The idea for this recipe came from I Kings 17:10-16, the story of Elijah and the widow.

Combine the ingredients, then put dough onto floured surface. Knead for five minutes, then roll out until about 1/8 inch thick. Cook for about 20 minutes.

Homemade Bread

  • 3 cups flour
  • 2 tbsp. sugar
  • 1 tsp. salt
  • 2 tsp. dry yeast
  • 1 cup warm water

In large bowl, combine the flour, sugar, salt, yeast and warm water.  Stir until dough pulls cleanly away from side of bowl.

Knead 10 minutes, adding a little flour at a time, if dough feels sticky.  Put in bowl to rise and cover with a towel to keep any contaminants out. Let rise until double, then punch down.  Let rise on counter covered with inverted bowl for 15 minutes.

Shape into a loaf and place in your cooking container.  Let rise in warm place about 1 hour or until it has risen about 1 inch above pans.
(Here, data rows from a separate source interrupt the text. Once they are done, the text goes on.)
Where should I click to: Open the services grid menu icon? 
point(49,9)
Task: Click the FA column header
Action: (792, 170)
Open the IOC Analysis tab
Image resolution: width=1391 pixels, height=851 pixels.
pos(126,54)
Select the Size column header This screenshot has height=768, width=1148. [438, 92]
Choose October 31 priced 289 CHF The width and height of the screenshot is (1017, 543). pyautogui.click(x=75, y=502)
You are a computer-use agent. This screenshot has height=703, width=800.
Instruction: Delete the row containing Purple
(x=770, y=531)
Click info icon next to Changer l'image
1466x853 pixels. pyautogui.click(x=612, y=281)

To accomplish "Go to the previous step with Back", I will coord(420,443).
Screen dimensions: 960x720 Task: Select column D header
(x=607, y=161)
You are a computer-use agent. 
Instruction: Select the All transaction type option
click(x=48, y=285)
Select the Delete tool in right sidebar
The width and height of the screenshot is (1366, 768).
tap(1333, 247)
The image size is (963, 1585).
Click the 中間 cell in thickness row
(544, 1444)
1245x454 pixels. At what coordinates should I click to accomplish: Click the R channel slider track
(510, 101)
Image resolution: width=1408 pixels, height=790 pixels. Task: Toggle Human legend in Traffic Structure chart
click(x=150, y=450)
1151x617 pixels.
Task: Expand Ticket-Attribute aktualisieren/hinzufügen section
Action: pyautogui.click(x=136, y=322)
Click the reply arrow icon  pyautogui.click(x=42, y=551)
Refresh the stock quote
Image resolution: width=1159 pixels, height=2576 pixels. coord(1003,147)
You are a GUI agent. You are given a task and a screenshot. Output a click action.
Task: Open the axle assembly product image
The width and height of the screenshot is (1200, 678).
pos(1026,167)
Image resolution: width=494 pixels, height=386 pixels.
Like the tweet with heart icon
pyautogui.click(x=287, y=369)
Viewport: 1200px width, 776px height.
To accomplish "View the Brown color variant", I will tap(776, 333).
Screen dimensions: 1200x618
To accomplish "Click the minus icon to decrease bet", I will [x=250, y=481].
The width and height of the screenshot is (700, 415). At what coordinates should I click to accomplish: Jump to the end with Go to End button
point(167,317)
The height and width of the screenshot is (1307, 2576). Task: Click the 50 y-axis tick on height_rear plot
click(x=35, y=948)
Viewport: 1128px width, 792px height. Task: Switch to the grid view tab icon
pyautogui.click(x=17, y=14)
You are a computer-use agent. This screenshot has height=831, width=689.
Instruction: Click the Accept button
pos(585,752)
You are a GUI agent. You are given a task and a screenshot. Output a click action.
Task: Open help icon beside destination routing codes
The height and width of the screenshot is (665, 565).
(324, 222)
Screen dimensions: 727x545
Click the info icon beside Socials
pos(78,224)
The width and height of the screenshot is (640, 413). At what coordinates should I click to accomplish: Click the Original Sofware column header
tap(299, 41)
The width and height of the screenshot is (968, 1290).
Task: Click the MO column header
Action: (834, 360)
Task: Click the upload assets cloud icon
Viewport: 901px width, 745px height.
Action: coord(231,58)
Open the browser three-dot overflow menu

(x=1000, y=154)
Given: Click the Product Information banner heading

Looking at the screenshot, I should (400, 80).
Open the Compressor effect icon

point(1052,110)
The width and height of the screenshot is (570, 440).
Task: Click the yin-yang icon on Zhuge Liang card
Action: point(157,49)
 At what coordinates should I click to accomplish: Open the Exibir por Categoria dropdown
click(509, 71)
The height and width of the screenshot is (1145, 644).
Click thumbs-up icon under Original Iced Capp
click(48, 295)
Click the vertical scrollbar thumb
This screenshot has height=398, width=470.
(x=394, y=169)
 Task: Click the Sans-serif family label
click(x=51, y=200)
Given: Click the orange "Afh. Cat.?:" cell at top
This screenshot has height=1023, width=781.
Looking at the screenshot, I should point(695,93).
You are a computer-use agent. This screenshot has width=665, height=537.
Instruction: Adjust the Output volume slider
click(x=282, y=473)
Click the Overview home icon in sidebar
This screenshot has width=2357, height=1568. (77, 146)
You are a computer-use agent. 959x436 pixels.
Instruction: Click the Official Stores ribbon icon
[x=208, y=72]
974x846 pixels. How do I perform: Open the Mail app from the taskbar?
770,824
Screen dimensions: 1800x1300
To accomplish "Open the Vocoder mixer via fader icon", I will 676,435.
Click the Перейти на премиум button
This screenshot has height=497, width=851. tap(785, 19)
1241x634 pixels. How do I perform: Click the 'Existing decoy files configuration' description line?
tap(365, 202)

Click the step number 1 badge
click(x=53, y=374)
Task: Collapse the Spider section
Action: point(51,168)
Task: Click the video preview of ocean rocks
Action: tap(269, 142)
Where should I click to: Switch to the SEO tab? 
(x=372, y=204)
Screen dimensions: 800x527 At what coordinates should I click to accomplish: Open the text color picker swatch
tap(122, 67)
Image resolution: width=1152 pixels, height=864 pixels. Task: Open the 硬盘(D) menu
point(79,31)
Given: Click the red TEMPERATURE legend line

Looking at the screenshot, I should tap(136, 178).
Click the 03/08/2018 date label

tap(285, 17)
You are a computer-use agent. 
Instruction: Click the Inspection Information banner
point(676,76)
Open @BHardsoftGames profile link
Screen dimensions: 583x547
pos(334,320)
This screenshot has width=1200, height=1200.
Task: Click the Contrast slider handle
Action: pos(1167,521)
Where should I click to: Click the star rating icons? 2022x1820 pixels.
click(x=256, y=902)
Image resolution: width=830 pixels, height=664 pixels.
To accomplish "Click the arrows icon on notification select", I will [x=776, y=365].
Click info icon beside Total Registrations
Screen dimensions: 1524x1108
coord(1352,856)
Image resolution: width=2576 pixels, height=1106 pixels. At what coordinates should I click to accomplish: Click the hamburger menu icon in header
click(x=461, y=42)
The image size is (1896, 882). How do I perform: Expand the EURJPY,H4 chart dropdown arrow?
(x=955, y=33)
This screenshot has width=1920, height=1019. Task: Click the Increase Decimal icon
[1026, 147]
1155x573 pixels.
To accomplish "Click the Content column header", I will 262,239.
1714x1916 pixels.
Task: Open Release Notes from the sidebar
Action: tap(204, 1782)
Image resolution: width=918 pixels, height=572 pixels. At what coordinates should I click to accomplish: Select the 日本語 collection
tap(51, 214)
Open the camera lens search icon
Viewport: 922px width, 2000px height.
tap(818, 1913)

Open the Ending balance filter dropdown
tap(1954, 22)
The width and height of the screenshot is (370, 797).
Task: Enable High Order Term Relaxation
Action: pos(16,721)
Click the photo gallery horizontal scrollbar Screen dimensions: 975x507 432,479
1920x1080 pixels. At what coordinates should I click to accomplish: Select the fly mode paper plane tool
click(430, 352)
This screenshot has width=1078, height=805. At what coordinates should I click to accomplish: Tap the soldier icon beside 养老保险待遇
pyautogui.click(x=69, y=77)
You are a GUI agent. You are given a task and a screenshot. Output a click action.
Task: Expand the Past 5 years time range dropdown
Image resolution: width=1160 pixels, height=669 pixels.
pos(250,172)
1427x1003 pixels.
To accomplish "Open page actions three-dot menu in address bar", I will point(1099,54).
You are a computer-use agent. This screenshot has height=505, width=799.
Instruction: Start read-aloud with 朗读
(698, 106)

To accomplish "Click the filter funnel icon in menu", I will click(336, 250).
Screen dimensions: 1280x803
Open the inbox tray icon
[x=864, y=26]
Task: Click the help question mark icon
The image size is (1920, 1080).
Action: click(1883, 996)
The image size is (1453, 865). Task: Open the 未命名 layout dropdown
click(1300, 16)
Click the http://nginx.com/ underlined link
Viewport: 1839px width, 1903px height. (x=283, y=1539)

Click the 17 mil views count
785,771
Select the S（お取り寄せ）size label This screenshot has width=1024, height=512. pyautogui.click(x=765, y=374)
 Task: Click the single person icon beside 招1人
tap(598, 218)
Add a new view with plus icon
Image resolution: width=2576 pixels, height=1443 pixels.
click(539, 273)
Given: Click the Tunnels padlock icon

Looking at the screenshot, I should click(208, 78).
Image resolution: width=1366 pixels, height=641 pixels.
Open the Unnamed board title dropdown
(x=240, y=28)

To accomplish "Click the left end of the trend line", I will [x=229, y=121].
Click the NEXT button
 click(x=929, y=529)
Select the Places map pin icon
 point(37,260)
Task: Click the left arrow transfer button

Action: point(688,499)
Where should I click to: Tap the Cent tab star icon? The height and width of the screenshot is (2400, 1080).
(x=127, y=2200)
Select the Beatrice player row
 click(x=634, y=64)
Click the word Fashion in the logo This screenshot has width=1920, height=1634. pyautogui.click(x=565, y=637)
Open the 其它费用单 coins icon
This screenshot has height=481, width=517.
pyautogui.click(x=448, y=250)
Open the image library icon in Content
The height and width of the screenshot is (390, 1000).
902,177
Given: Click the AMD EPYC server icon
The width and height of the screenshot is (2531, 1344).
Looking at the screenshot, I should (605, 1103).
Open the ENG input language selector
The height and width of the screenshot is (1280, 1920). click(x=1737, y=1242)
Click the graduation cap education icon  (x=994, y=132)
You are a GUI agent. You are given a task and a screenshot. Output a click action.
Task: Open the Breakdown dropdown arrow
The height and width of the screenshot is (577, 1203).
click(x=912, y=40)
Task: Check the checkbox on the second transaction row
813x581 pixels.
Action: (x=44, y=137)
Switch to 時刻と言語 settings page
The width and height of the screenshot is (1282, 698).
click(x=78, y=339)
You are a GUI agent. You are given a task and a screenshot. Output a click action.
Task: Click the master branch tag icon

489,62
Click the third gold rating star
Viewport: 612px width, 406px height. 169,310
Bake for 45 minutes or until loaf sounds hollow.

How to Bake Bread Over a Fire

So you’ve survived Armageddon.  You’ve gotten away from danger and you’ve eked by scrounging food.  Eventually, the premade and canned food is going to run out and you’ll need to know how to fend for yourself a little bit further.  The first, best thing you can learn to make to sustain yourself is bread.  Bread has been a staple of the human diet since prehistoric times.  It’s also simple, with very few ingredients, and easy to make.

Traditionally, bread is made with flour, water, sugar, and yeast, but it doesn’t necessarily need yeast or sugar.  If you add yeast to the mix, the yeast will convert the sugar into alcohol and carbon dioxide.  The alcohol will cook off when the bread is baked adding flavor to the bread.  The carbon dioxide causes the dough to rise, giving your bread a light and fluffy texture.

Mix your ingredients together in a bowl of some kind until mixed all together.  Knead the dough for several minutes.  If you added yeast to your bread, let it rise for at least an hour before baking it.

Ideally, you’ll want an oven to bake in or, at the very least, a dutch oven.  A dutch oven is a pot with a tight-fitting lid and thick walls, which causes a uniform temperature inside the pot.  The main thing you need to worry about when baking bread over an open fire is temperature.  Ovens are designed to cook the contents uniformly, which an open fire won’t do.  It is imperative that when cooking the dough over a fire you make sure that you rotate the bread so that all of it gets baked evenly.

You can cook the dough in nearly any container, from an actual loaf pan to a coffee can.  You can even wrap the dough around a stick and cook it that way!  The point is, as long as you’re diligent, you can make bread to feed yourself in any environment that you can start a fire.